Fig. 5: Vulnerability of GSPT1-KO U87 cells to apoptosis.

A, B, WT and GSPT1-KO U87 glioblastoma cells were treated with the indicated concentrations (62.5–500 nM) of staurosporine for 9 h. To evaluate apoptosis, WT and GSPT1-KO U87 cell lysates were subjected to immunoblotting using cleaved PARP1 antibody (A). Cleaved fragments of PARP1 were normalized by α-tubulin at each concentration (250, 375, and 500 nM) of staurosporine and plotted (B). n = 5; ****P < 0.0001 by Student t-test; ns non-significant.

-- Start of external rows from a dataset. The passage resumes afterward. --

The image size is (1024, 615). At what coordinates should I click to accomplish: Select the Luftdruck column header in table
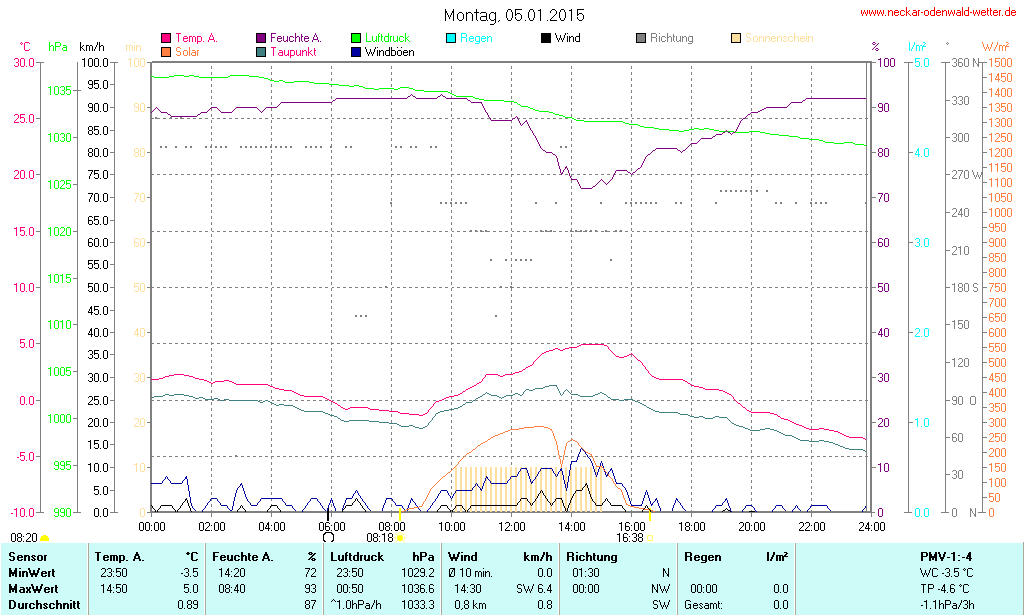coord(357,557)
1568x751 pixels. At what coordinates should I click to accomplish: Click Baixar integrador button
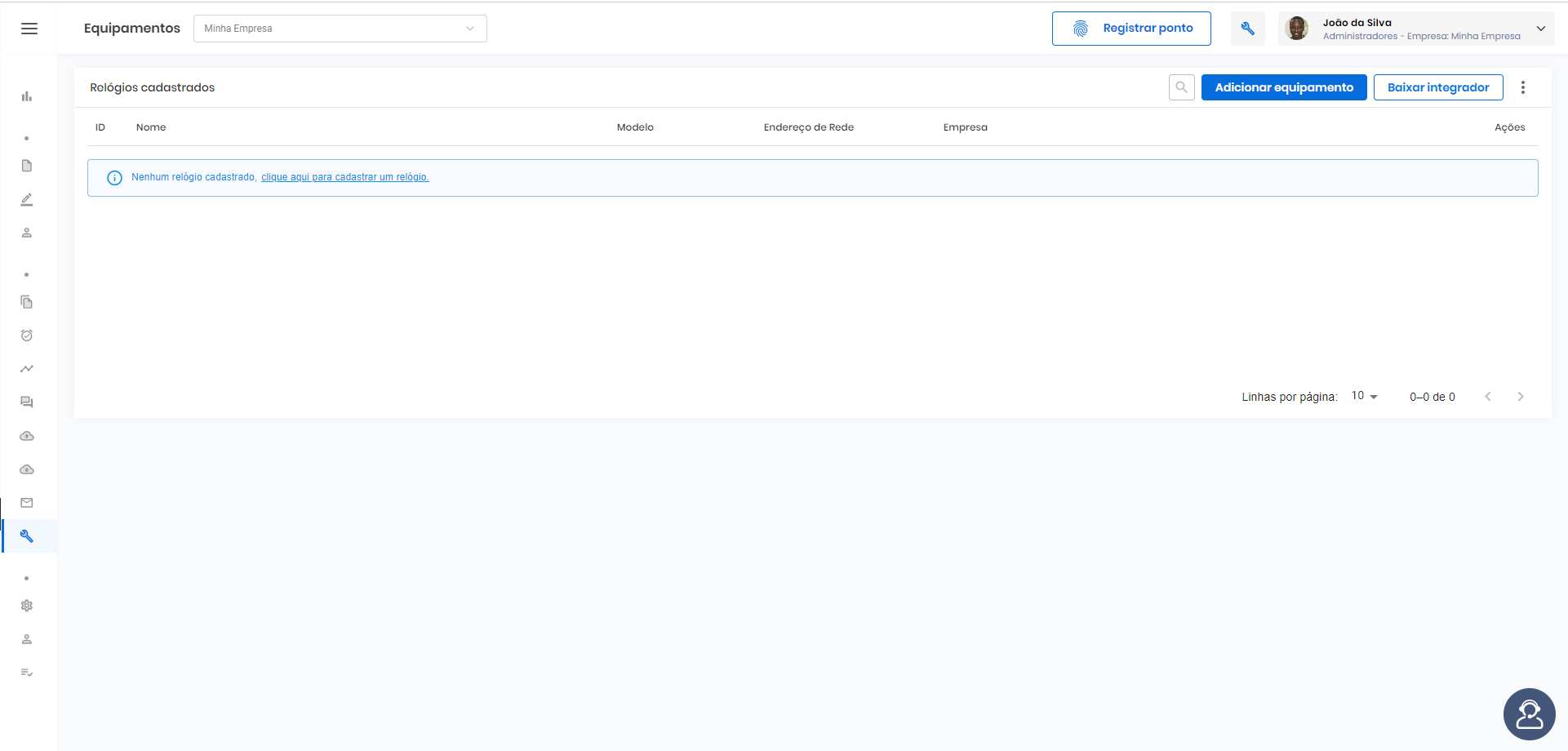pyautogui.click(x=1438, y=87)
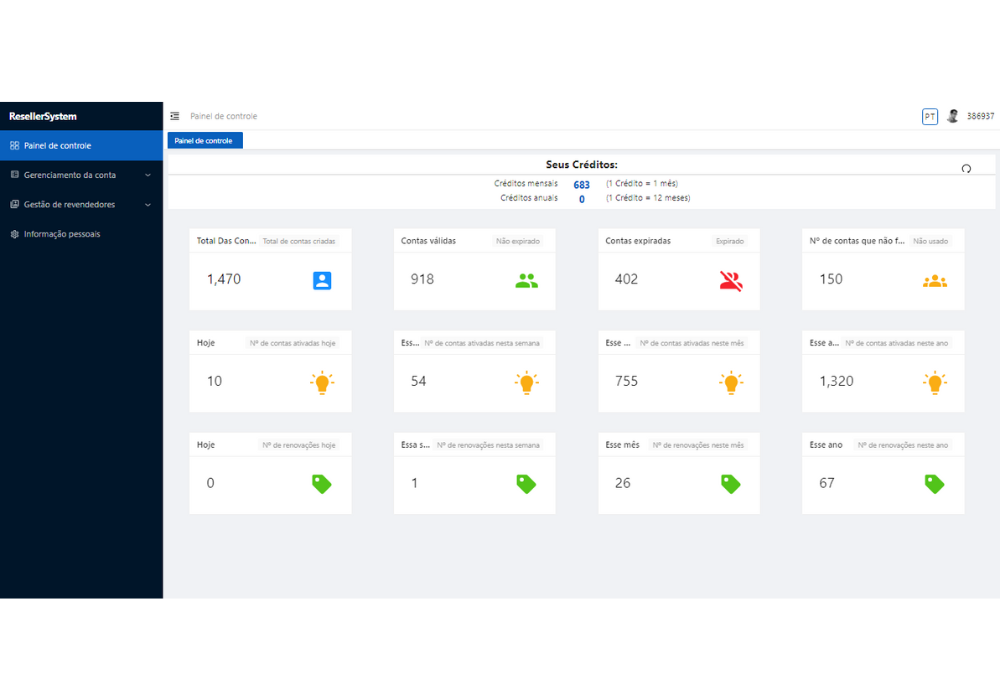Click the sidebar collapse hamburger icon
The image size is (1000, 700).
point(175,116)
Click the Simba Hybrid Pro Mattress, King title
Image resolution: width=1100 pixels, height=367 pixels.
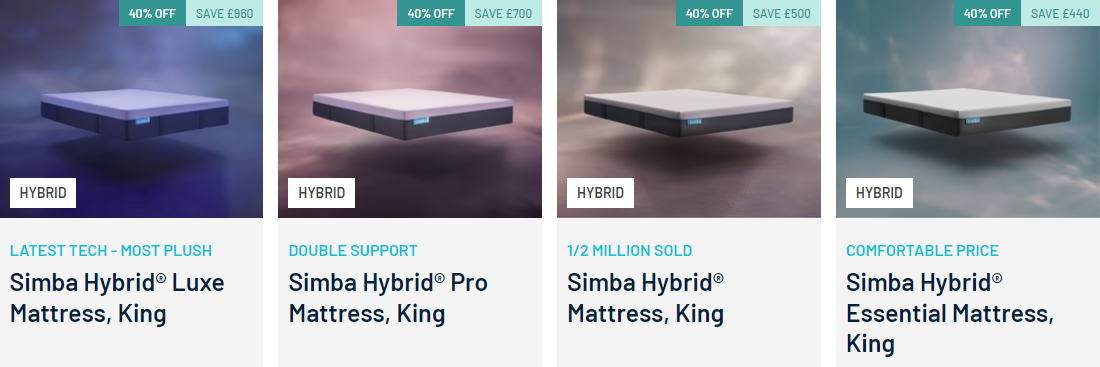(x=388, y=298)
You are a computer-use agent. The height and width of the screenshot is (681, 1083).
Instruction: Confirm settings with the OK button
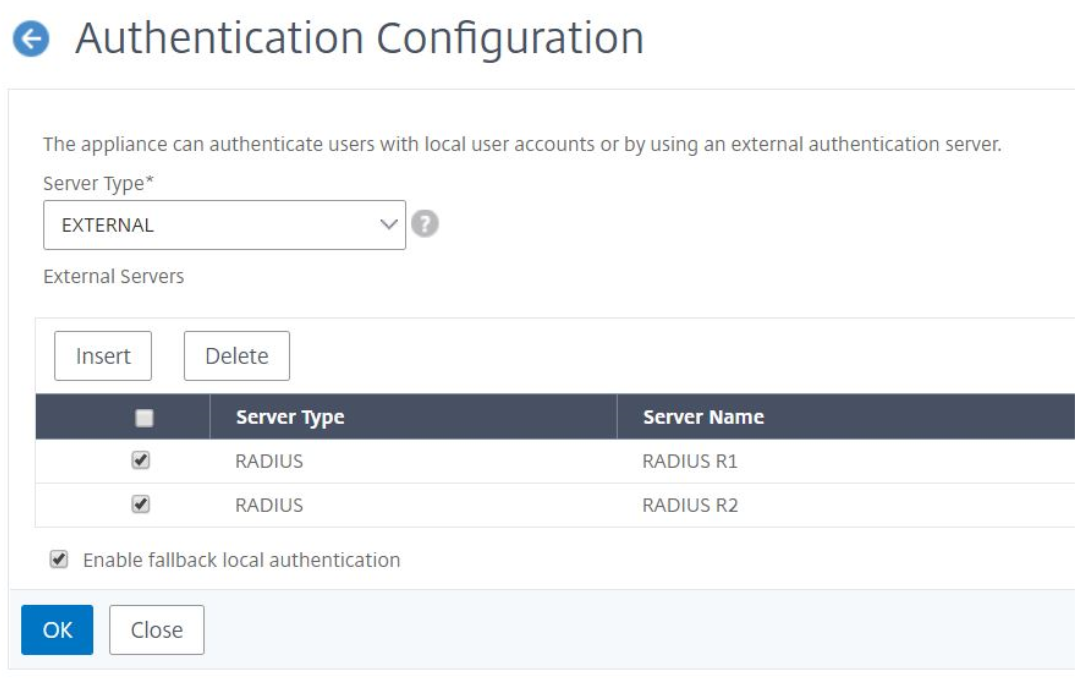click(57, 630)
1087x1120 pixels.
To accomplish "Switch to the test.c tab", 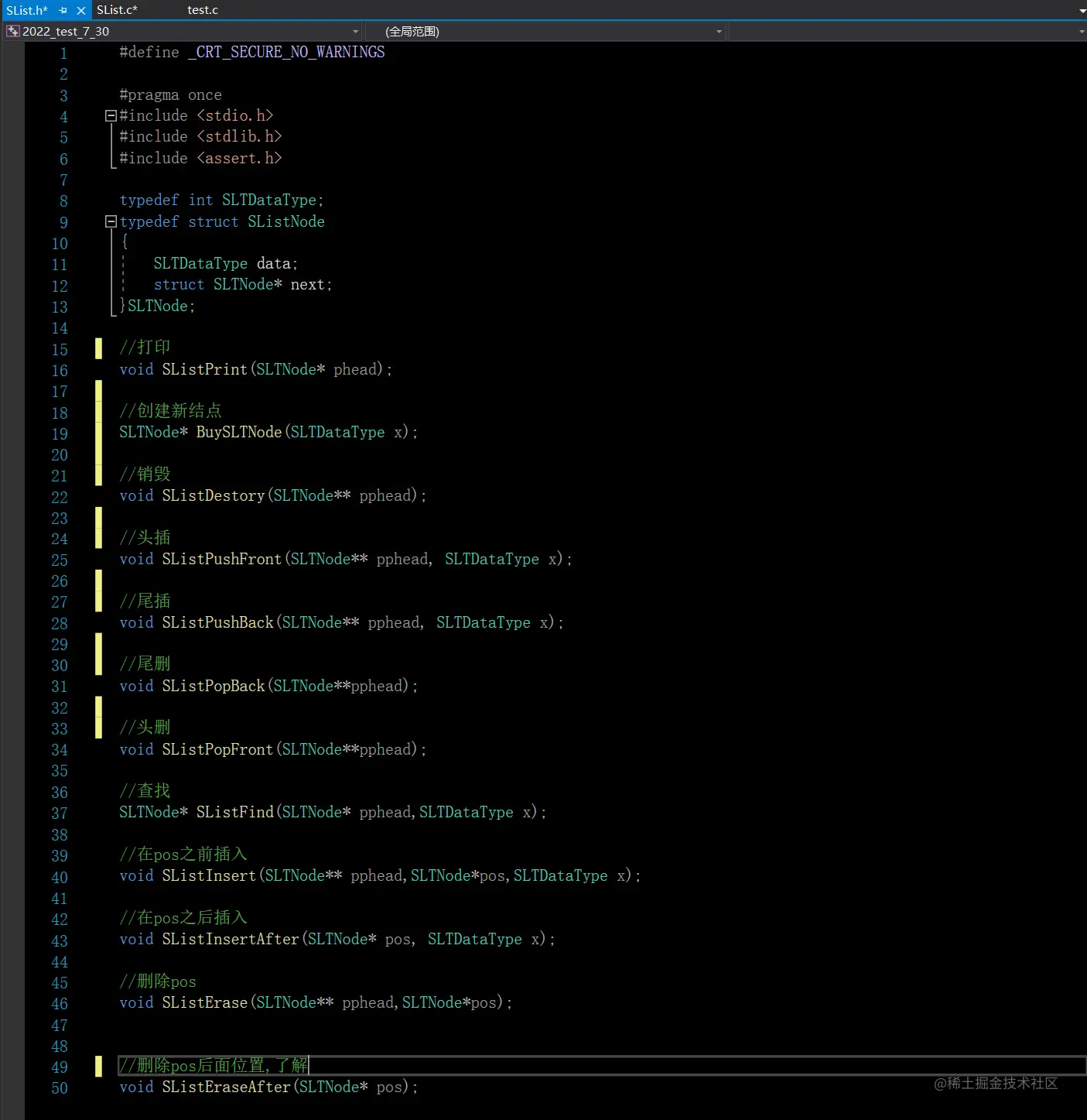I will point(202,10).
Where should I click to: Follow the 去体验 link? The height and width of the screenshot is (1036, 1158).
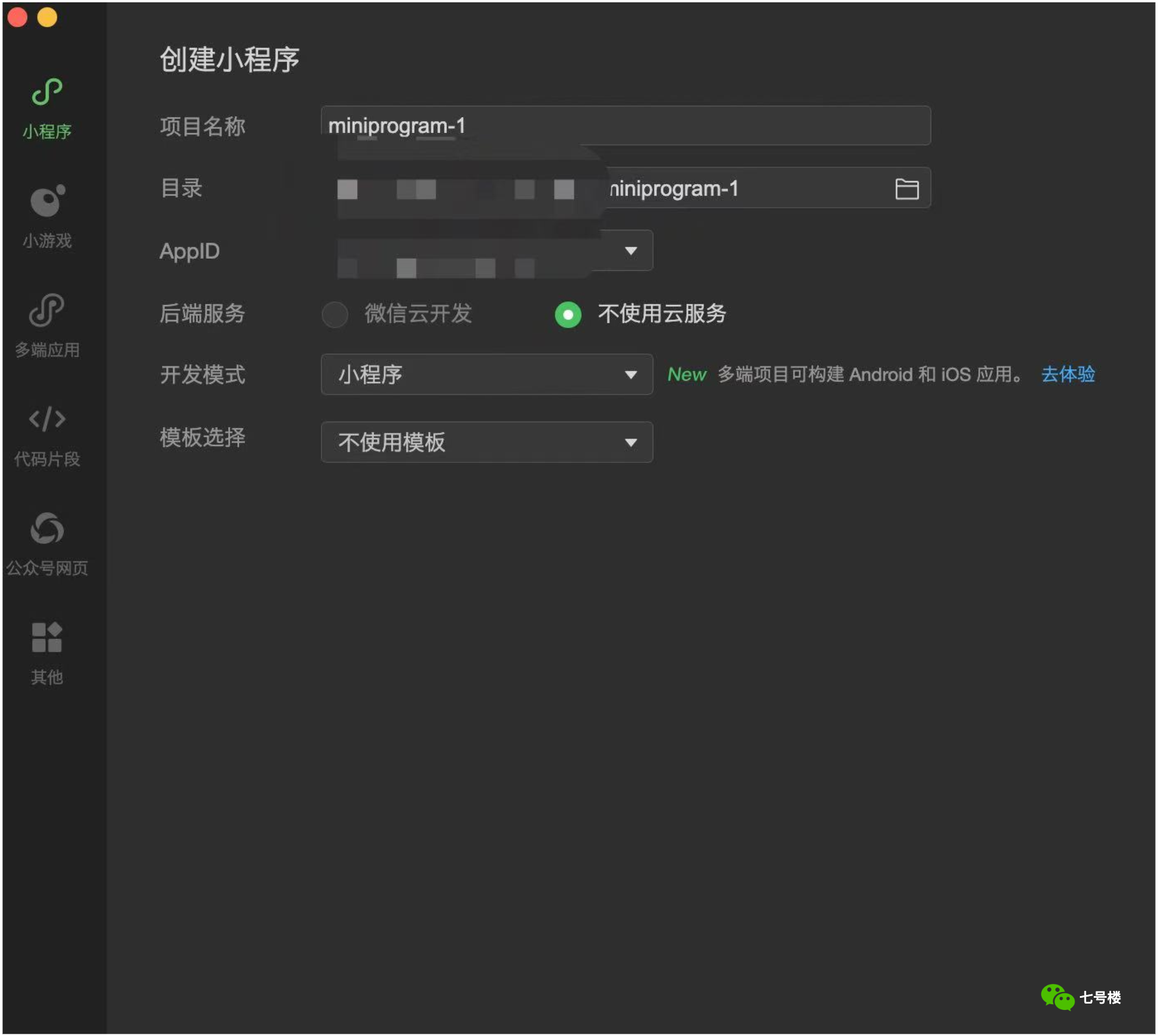click(1069, 374)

C–F, Brain tumors transplanted with WT U87 cells or WT U87 cells treated with CC-885 (C, day 24) and WT, GSPT1-KO, or Rescued GSPT1-KO U87 cells (E, day 20) were removed, fixed, and embedded in paraffin. The samples were prepared for immunostaining using cleaved caspase-3 (scale bars: 100 μm). Cleaved caspase-3-positive areas were measured using ImageJ software and plotted. D *P = 0.0142 by Student t-test. n = 4. F *P = 0.0125 (WT vs. GSPT1-KO) and **P = 0.0039 (GSPT1-KO vs. Rescued GSPT1-KO) by one-way ANOVA with Tukey’s post-hoc test. No significant differences were observed between WT and Rescued GSPT1-KO. n = 3.